If you’re over 65 and waking up multiple times a night, that pattern is common but not something you simply have to accept. It often responds to changes in light exposure, meal timing, and physical activity during the day.

Quality Matters as Much as Hours

Hitting the right number of hours doesn’t guarantee you’re well-rested. Good sleep has four characteristics: adequate duration, feeling restorative (you wake up energized rather than groggy), consolidated into continuous stretches rather than broken into fragments, and timed appropriately with your body’s natural rhythm. Several continuous hours of restful sleep at night consistently outperforms the same total hours broken into scattered chunks.

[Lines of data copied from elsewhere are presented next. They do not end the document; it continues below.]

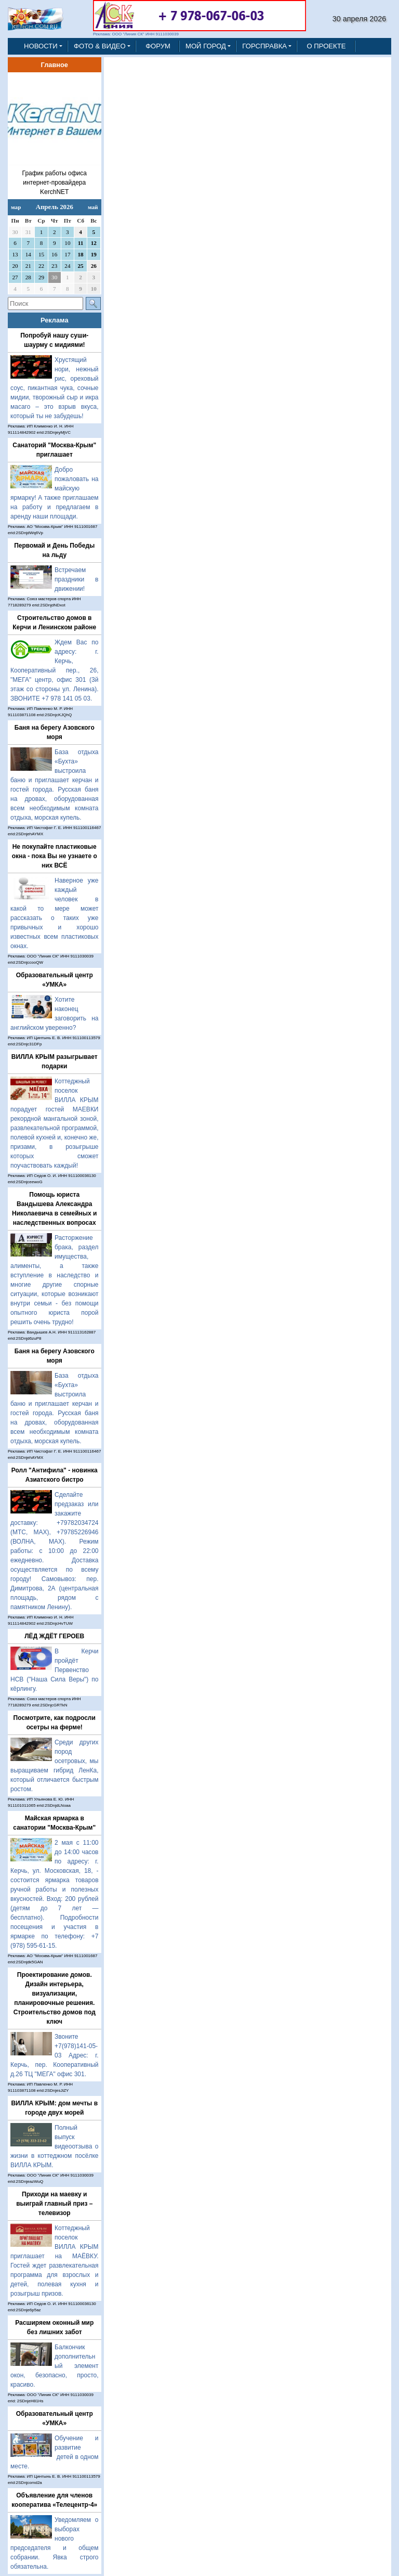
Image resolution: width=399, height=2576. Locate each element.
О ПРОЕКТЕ (326, 46)
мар (16, 207)
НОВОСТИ (41, 46)
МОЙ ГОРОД (205, 46)
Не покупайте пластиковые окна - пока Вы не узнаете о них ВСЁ (54, 856)
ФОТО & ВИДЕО (100, 46)
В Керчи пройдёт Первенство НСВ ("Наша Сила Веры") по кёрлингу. (54, 1670)
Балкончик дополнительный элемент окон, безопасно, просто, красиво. (54, 2366)
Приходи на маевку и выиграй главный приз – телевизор (54, 2204)
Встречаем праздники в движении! (77, 579)
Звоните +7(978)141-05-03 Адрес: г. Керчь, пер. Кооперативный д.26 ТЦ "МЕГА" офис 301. (54, 2055)
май (93, 207)
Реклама (55, 320)
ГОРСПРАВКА (264, 46)
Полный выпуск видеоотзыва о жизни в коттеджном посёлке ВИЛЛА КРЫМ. (54, 2146)
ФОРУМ (157, 46)
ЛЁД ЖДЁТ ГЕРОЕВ (54, 1636)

A practical way to gauge whether your current sleep is sufficient is to notice how you feel during low-stimulation situations. If you routinely doze off while reading, watching TV, sitting in meetings, or riding as a passenger in a car, your body is telling you something. The Epworth Sleepiness Scale, a quick self-assessment used in clinical settings, scores daytime drowsiness from 0 to 24. A score under 10 is considered normal. Anything from 11 to 15 suggests mild to moderate excessive sleepiness, and 16 to 24 indicates a severe problem. If you’d score yourself at 11 or above, your nightly sleep likely needs attention, whether that means more hours, better conditions, or evaluation for a sleep disorder.

Finding Your Number Within the Range

The ranges above are population-level guidelines. Your ideal number sits somewhere inside them, shaped by genetics, activity level, and health status. The simplest way to find it: pick a two-week stretch where you can go to bed when you’re tired and wake without an alarm. Most people settle into a consistent pattern within a few days once they’ve paid off any accumulated sleep debt. The number of hours you naturally sleep after that adjustment period is a reliable indicator of what your body actually needs.

If that experiment isn’t realistic, pay attention to how you feel after different amounts of sleep. Track your hours and your energy, mood, and focus the next day. Most adults land between 7 and 8.5 hours. If you consistently feel best at 9 hours, that’s your number, not a sign of a problem.